* Exercise task: Rewrite the data below, changing every "How do I perform" to "How do I carry out" and leaving everything else unchanged.

* Data for locating words and elements:
** Start **

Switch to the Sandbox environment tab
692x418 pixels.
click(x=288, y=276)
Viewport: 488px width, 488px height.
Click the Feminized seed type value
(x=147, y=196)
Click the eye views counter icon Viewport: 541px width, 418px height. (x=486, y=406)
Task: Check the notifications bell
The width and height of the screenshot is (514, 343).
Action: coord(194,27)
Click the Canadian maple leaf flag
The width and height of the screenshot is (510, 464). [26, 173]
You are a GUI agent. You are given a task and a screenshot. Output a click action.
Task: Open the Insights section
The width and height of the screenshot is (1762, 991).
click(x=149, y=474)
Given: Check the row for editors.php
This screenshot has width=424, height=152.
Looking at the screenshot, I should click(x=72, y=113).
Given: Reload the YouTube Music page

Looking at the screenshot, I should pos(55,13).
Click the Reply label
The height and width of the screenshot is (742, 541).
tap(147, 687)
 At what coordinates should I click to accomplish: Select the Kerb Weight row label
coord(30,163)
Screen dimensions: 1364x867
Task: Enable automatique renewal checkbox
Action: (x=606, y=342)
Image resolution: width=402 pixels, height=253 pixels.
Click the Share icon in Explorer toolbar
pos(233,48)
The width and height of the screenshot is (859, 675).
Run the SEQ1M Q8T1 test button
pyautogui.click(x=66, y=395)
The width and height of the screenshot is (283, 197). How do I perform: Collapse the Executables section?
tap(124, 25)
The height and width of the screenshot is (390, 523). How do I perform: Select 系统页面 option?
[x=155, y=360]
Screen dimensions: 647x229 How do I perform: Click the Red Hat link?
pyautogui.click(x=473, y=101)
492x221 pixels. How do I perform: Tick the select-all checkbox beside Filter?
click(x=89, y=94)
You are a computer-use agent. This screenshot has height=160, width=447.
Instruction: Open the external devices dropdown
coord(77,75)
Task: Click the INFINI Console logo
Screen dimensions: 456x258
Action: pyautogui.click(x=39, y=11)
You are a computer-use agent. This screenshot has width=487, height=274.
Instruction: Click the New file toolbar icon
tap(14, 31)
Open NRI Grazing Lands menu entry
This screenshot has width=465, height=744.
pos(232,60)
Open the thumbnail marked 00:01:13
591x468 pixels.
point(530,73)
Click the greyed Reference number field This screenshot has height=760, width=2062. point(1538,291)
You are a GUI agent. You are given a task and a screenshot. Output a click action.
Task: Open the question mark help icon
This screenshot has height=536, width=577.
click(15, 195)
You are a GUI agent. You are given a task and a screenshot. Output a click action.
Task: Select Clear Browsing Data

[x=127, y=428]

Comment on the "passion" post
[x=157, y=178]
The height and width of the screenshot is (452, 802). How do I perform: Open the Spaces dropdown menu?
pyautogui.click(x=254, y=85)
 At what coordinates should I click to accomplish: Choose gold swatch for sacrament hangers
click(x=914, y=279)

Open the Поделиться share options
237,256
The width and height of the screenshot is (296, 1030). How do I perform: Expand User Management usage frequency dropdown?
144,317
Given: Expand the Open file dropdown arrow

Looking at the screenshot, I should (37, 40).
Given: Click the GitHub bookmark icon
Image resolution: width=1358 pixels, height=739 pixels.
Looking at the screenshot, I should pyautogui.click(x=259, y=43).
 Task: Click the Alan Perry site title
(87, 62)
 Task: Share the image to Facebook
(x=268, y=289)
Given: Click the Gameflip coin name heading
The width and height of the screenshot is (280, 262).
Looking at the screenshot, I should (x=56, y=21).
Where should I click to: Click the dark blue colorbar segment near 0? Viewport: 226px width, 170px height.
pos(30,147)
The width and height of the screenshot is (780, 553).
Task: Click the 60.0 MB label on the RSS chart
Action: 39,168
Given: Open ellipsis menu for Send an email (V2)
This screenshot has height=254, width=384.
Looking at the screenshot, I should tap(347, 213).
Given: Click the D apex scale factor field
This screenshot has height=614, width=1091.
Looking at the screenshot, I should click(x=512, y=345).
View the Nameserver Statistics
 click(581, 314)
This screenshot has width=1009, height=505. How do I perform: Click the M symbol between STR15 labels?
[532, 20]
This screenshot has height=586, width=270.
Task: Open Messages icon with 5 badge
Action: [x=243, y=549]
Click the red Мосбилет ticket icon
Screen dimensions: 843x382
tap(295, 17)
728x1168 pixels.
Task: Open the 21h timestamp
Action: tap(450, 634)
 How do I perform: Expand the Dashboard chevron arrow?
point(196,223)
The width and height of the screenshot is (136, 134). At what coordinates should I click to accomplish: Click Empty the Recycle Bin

** End **

* Result of the task:
Switch to the Sandbox environment tab
692x418 pixels.
click(x=288, y=276)
Viewport: 488px width, 488px height.
Click the Feminized seed type value
(x=147, y=196)
Click the eye views counter icon Viewport: 541px width, 418px height. (x=486, y=406)
Task: Check the notifications bell
The width and height of the screenshot is (514, 343).
Action: coord(194,27)
Click the Canadian maple leaf flag
The width and height of the screenshot is (510, 464). [26, 173]
You are a GUI agent. You are given a task and a screenshot. Output a click action.
Task: Open the Insights section
The width and height of the screenshot is (1762, 991).
click(x=149, y=474)
Given: Check the row for editors.php
This screenshot has width=424, height=152.
Looking at the screenshot, I should click(x=72, y=113).
Given: Reload the YouTube Music page

Looking at the screenshot, I should pos(55,13).
Click the Reply label
The height and width of the screenshot is (742, 541).
tap(147, 687)
 At what coordinates should I click to accomplish: Select the Kerb Weight row label
coord(30,163)
Screen dimensions: 1364x867
Task: Enable automatique renewal checkbox
Action: (x=606, y=342)
Image resolution: width=402 pixels, height=253 pixels.
Click the Share icon in Explorer toolbar
pos(233,48)
The width and height of the screenshot is (859, 675).
Run the SEQ1M Q8T1 test button
pyautogui.click(x=66, y=395)
The width and height of the screenshot is (283, 197). How do I carry out: Collapse the Executables section?
tap(124, 25)
The height and width of the screenshot is (390, 523). How do I carry out: Select 系统页面 option?
[x=155, y=360]
Screen dimensions: 647x229 How do I carry out: Click the Red Hat link?
pyautogui.click(x=473, y=101)
492x221 pixels. How do I carry out: Tick the select-all checkbox beside Filter?
click(x=89, y=94)
You are a computer-use agent. This screenshot has height=160, width=447.
Instruction: Open the external devices dropdown
coord(77,75)
Task: Click the INFINI Console logo
Screen dimensions: 456x258
Action: pyautogui.click(x=39, y=11)
You are a computer-use agent. This screenshot has width=487, height=274.
Instruction: Click the New file toolbar icon
tap(14, 31)
Open NRI Grazing Lands menu entry
This screenshot has width=465, height=744.
pos(232,60)
Open the thumbnail marked 00:01:13
591x468 pixels.
point(530,73)
Click the greyed Reference number field This screenshot has height=760, width=2062. point(1538,291)
You are a GUI agent. You are given a task and a screenshot. Output a click action.
Task: Open the question mark help icon
This screenshot has height=536, width=577.
click(15, 195)
You are a GUI agent. You are given a task and a screenshot. Output a click action.
Task: Select Clear Browsing Data

[x=127, y=428]

Comment on the "passion" post
[x=157, y=178]
The height and width of the screenshot is (452, 802). How do I carry out: Open the Spaces dropdown menu?
pyautogui.click(x=254, y=85)
 At what coordinates should I click to accomplish: Choose gold swatch for sacrament hangers
click(x=914, y=279)

Open the Поделиться share options
237,256
The width and height of the screenshot is (296, 1030). How do I carry out: Expand User Management usage frequency dropdown?
144,317
Given: Expand the Open file dropdown arrow

Looking at the screenshot, I should (37, 40).
Given: Click the GitHub bookmark icon
Image resolution: width=1358 pixels, height=739 pixels.
Looking at the screenshot, I should pyautogui.click(x=259, y=43).
 Task: Click the Alan Perry site title
(87, 62)
 Task: Share the image to Facebook
(x=268, y=289)
Given: Click the Gameflip coin name heading
The width and height of the screenshot is (280, 262).
Looking at the screenshot, I should (x=56, y=21).
Where should I click to: Click the dark blue colorbar segment near 0? Viewport: 226px width, 170px height.
pos(30,147)
The width and height of the screenshot is (780, 553).
Task: Click the 60.0 MB label on the RSS chart
Action: 39,168
Given: Open ellipsis menu for Send an email (V2)
This screenshot has height=254, width=384.
Looking at the screenshot, I should tap(347, 213).
Given: Click the D apex scale factor field
This screenshot has height=614, width=1091.
Looking at the screenshot, I should click(x=512, y=345).
View the Nameserver Statistics
 click(581, 314)
This screenshot has width=1009, height=505. How do I carry out: Click the M symbol between STR15 labels?
[532, 20]
This screenshot has height=586, width=270.
Task: Open Messages icon with 5 badge
Action: [x=243, y=549]
Click the red Мосбилет ticket icon
Screen dimensions: 843x382
tap(295, 17)
728x1168 pixels.
Task: Open the 21h timestamp
Action: tap(450, 634)
 How do I carry out: Expand the Dashboard chevron arrow?
point(196,223)
The width and height of the screenshot is (136, 134). At what coordinates should I click to accomplish: Click Empty the Recycle Bin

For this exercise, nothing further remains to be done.